San Diego Union-Tribune (Sunday)
JAPANESE INTERNMENT AUTHORIZED 80 YEARS AGO
Eighty years ago, on Feb. 19, 1942, President Franklin Roosevelt signed Executive Order 9066, giving the military sweeping authority to evacuate “any or all persons” deemed a security threat from the West Coast.
San Diego’s Japanese-americans were shipped out of Santa Fe Station in April 1942 and incarcerated in remote internment camps for the duration of the war.
From The San Diego Union, Sunday, Feb. 20, 1983:
Japanese-americans Recall War Humiliation
Until the civil rights movement of recent years, few accounts were printed on the deprivation and humiliation suffered by Japanese-americans in U.S. internment camps during World War II.
First came word from a few men and now Japanese-american women are being heard.
The women were timid,” Elsie Hashimoto explained.
She was interned in a compound at Amache, Colo. Yesterday she was taking part in a “Day of Remembrance” meeting here. The date, Feb. 19, is a kind of unofficial Japanese-american day of mourning. It was 41 years ago yesterday that a presidential order leading to these U.S. residents’ imprisonment was signed. Their allegiance was suspect, according to the military.
In 1942, Elsie was the young wife of Harry Hashimoto, a Christian minister. Both were in their 20s when they were hustled off to a foul-smelling relocation barn in Merced before being taken to the permanent, highdesert Colorado imprisonment area.
In the miserable time spent in the rough wooden compound, with snow blowing through the cracks during winter and sand in the summer, everything eventually came down to a single obsession late in her stay: “I became pregnant there, and I didn’t want my child to be born behind barbed wire.”
As it turned out, the infant — now Sharon Asakawa of San Diego, with children of her own — did not enter the world as an internee of Amache. Prevailed upon by the prospective parents, the FBI cleared them to leave camp for Chicago, where Harry Hashimoto might obtain work and his wife could give birth in freedom to her first and only child.
Mrs. Hashimoto said yesterday many children were born inside the compounds. She believes the mothers and other women who survived behind barbed wire, for anywhere up to three years, kept quiet about everything over the years because of the trauma and the embarrassment.
“Some residents there picked up lumber lying around outside and built crude furniture. But my husband, being a minister, considered that to be dishonest. So he waited until some old outhouses were torn down because they were no longer useful. He built our furniture from them.”
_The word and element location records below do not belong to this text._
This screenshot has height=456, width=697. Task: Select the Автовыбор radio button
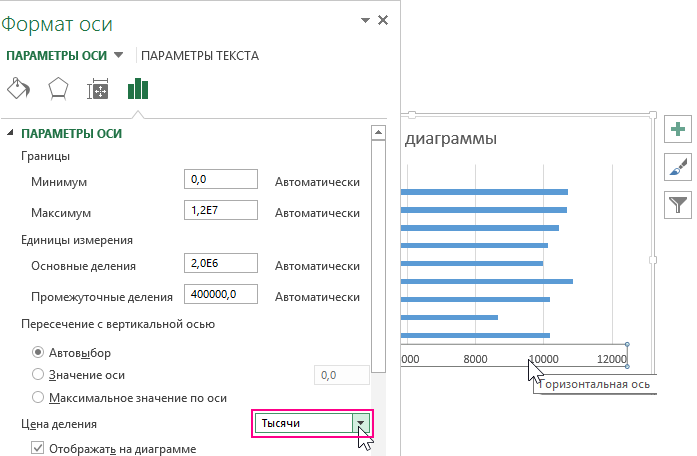pos(38,352)
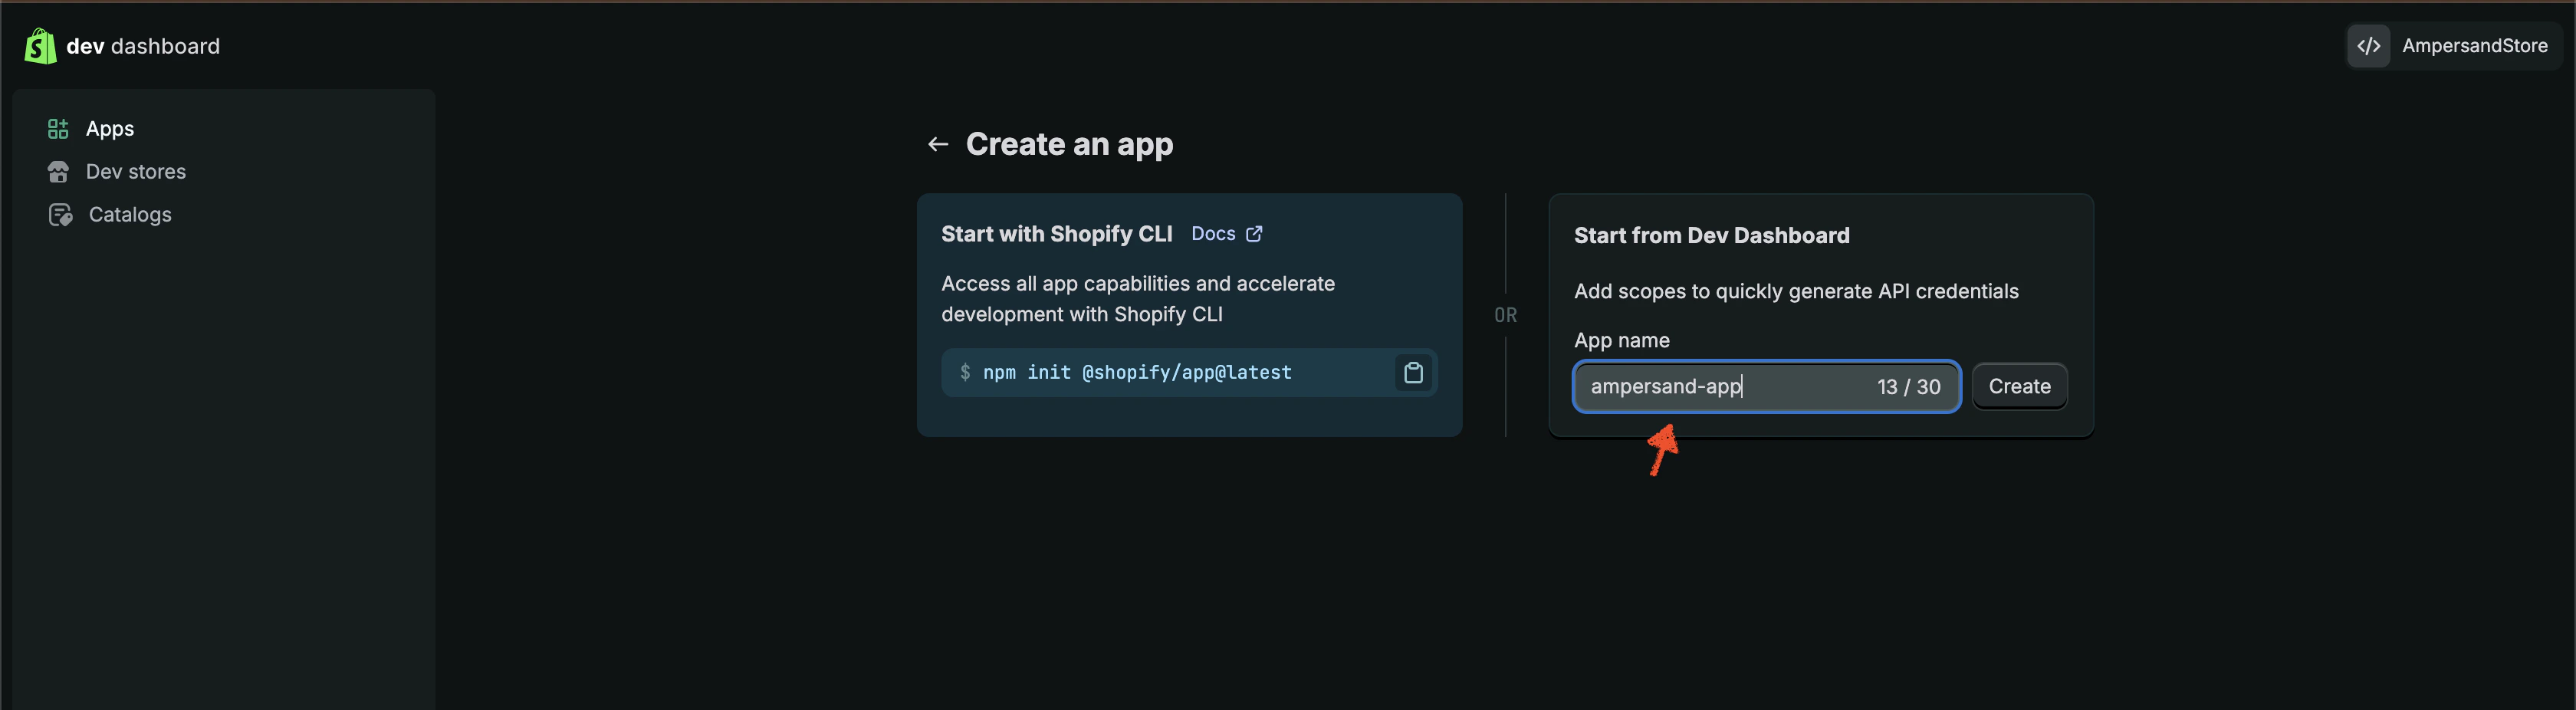This screenshot has width=2576, height=710.
Task: Click the Dev stores storefront icon
Action: coord(59,171)
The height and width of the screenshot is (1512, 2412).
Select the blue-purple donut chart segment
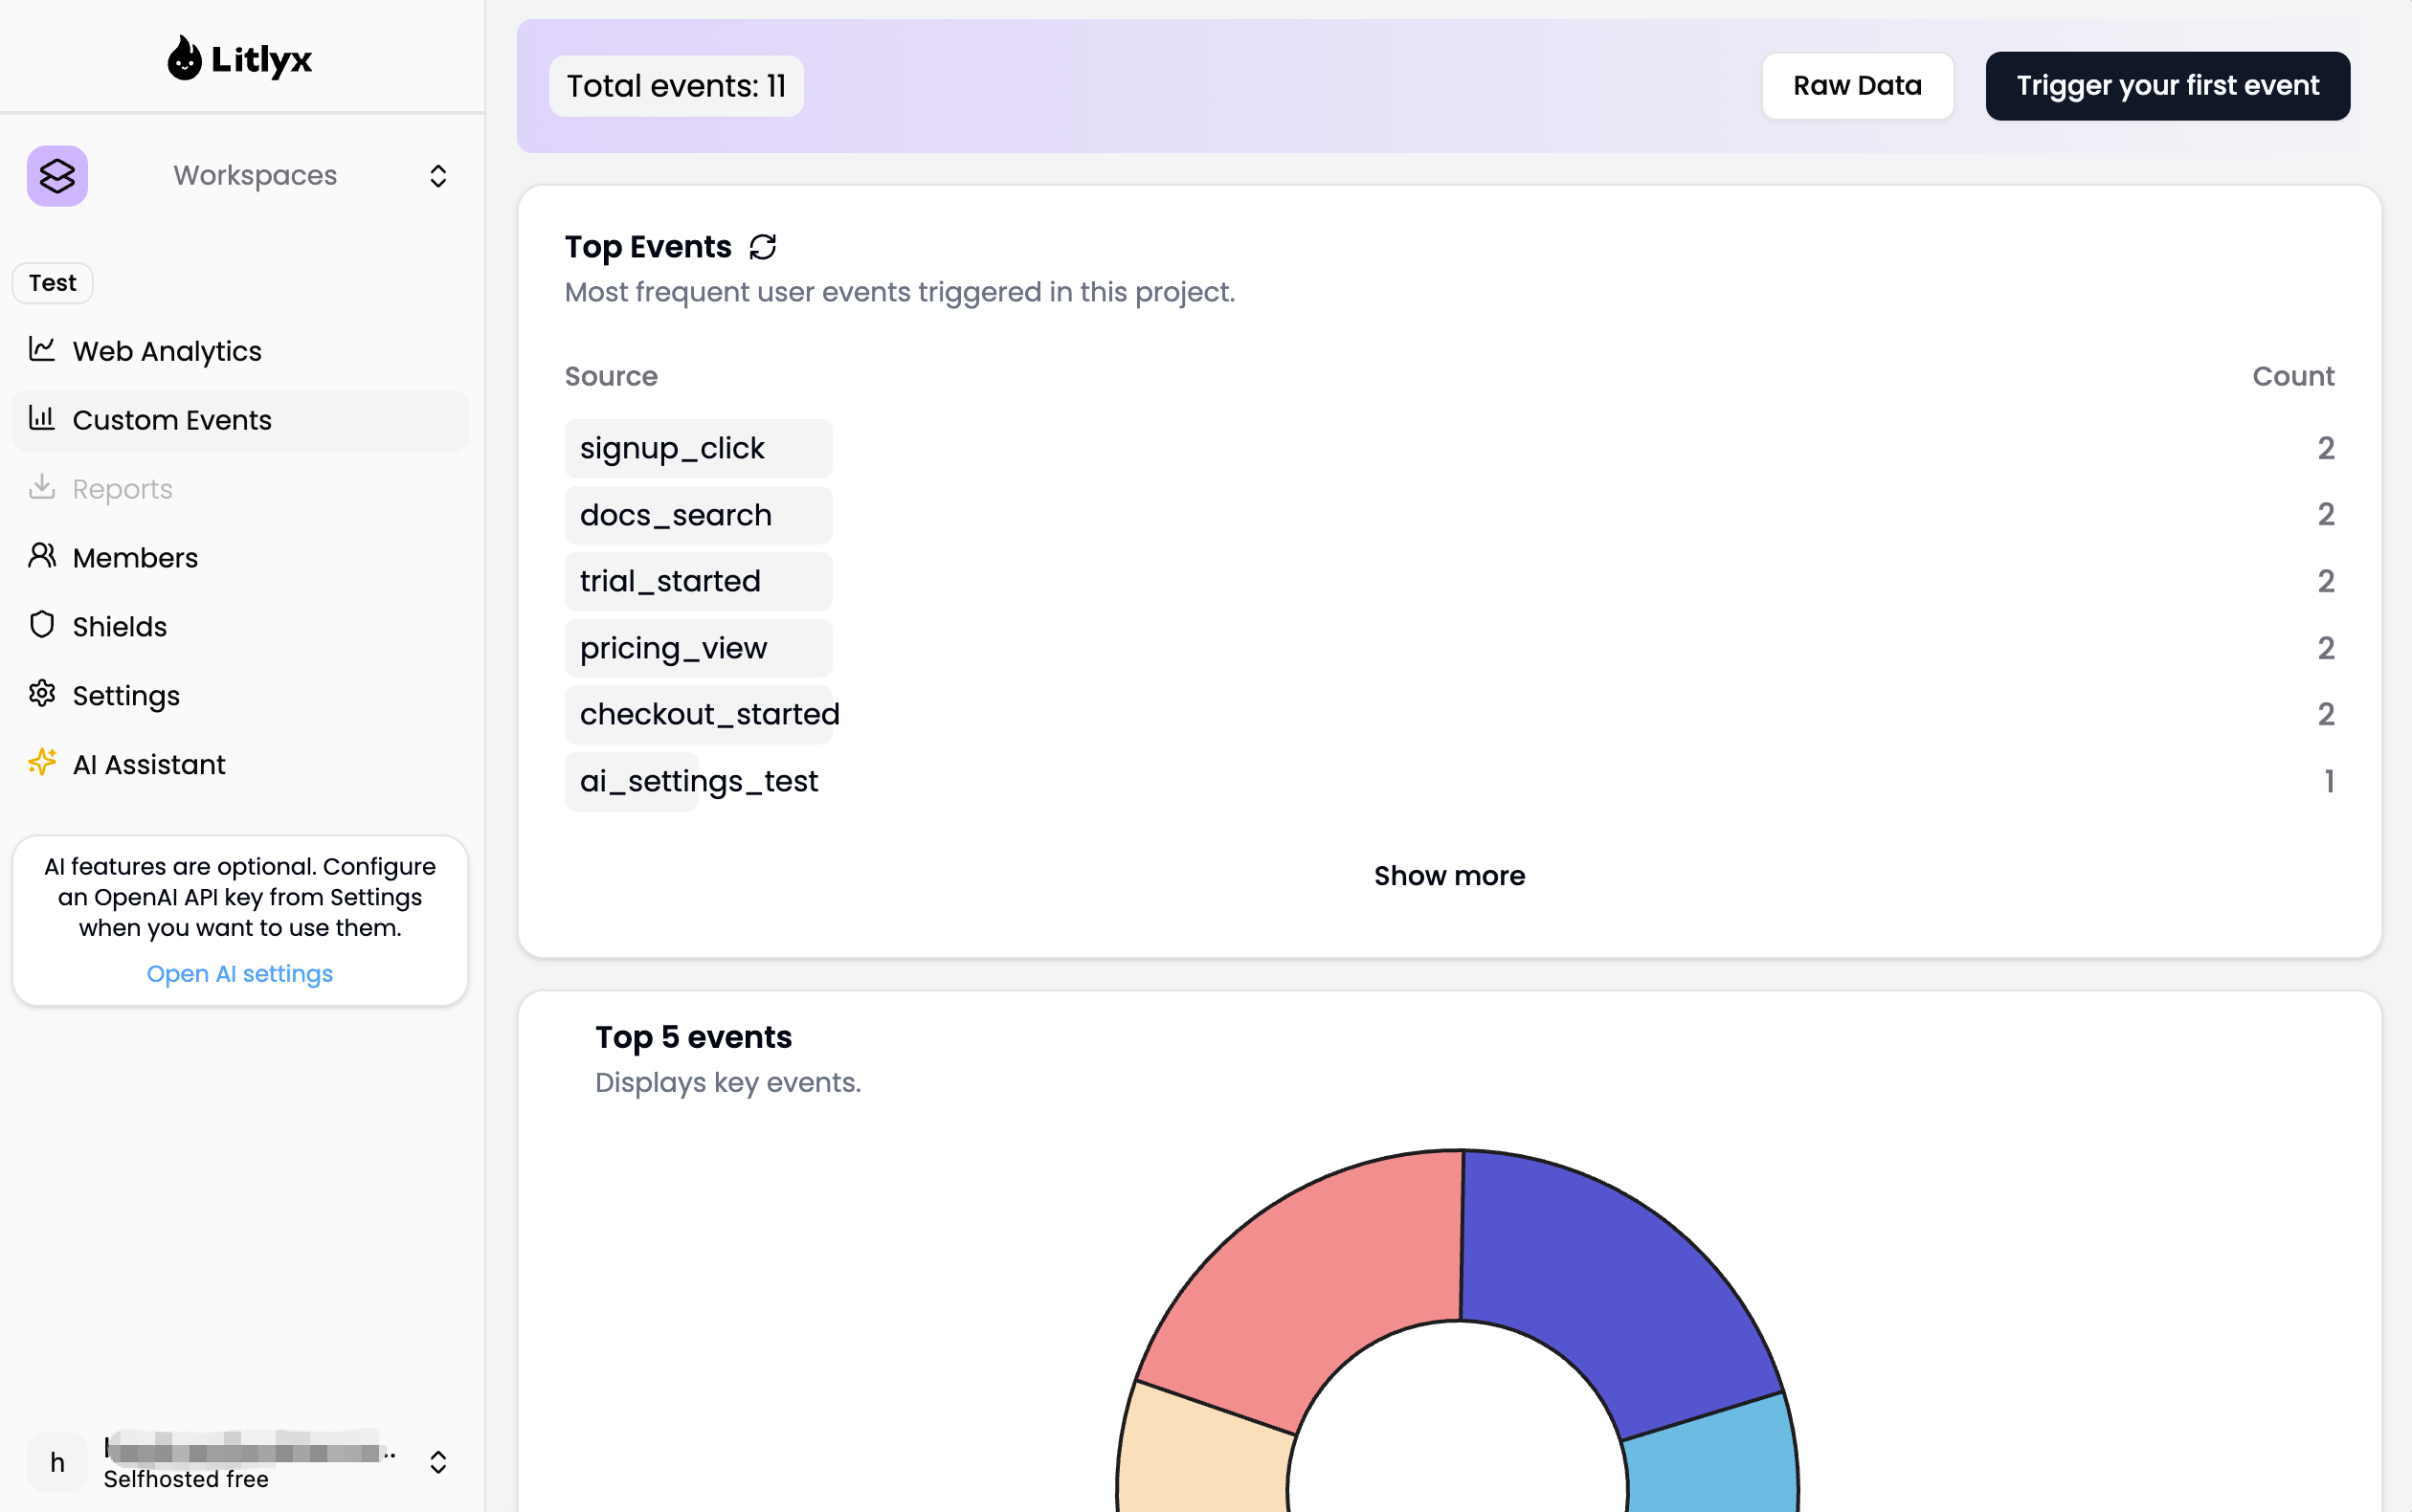(x=1620, y=1290)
She recalled Pearl Harbor.
“My next-door neighbor was in the navy and on a ship in the harbor when it was bombed. After hearing the news that day, we prayed together that he was safe. She did not hear anything from him until about five weeks later.
“Then one day she knocked on my window and said he was safe. We were so grateful. We sat down and cried.”
Mrs. Hashimoto and her husband drove past there old home 40 years later. “It looked about the same,” she said yesterday, “and the pepper trees were still there.”
And the old neighbors?
The Clairemont resident, a San Diegan with her pastor husband for the last 25 years, responded slowly. “Gone,” she said. She had never seen either neighborhood friend after being taken away to the internment camp on four days’ notice.
Elsie Hashimoto said yesterday that one of her greatest disappointments was that the Christian churches in the United States did not stand behind the Japanese-americans who were in their congregations when internment appeared imminent. There were a few exceptions, she recalled. “The Congregationalists stood fast,” she said. “And they sent a trainload of toys to the camp for Christmas. I believe every boy and girl there received a toy. My husband played Santa Claus.”
This turn of conversation led Mrs. Hashimoto to produce a color photograph from her purse. “My two grandchildren,” she said. “They get straight As in school.” She might have added that they had no chance of ever seeing their great grandfather, her father. He was one of the first—if not the first Japanese-american—to die in a World War II U.S. internment camp.
Another early death, said a spokesman for the San Diego Redress/reparations Committee and the Japanese-american citizens League, cosponsoring yesterday’s “Day of Remembrance” here, was a 70-year-old, hard-of-hearing man who was shot by an internment camp guard for stepping beyond a compound boundary line.
“The camp site was 16 miles across desert land to habitation,” the spokesman said.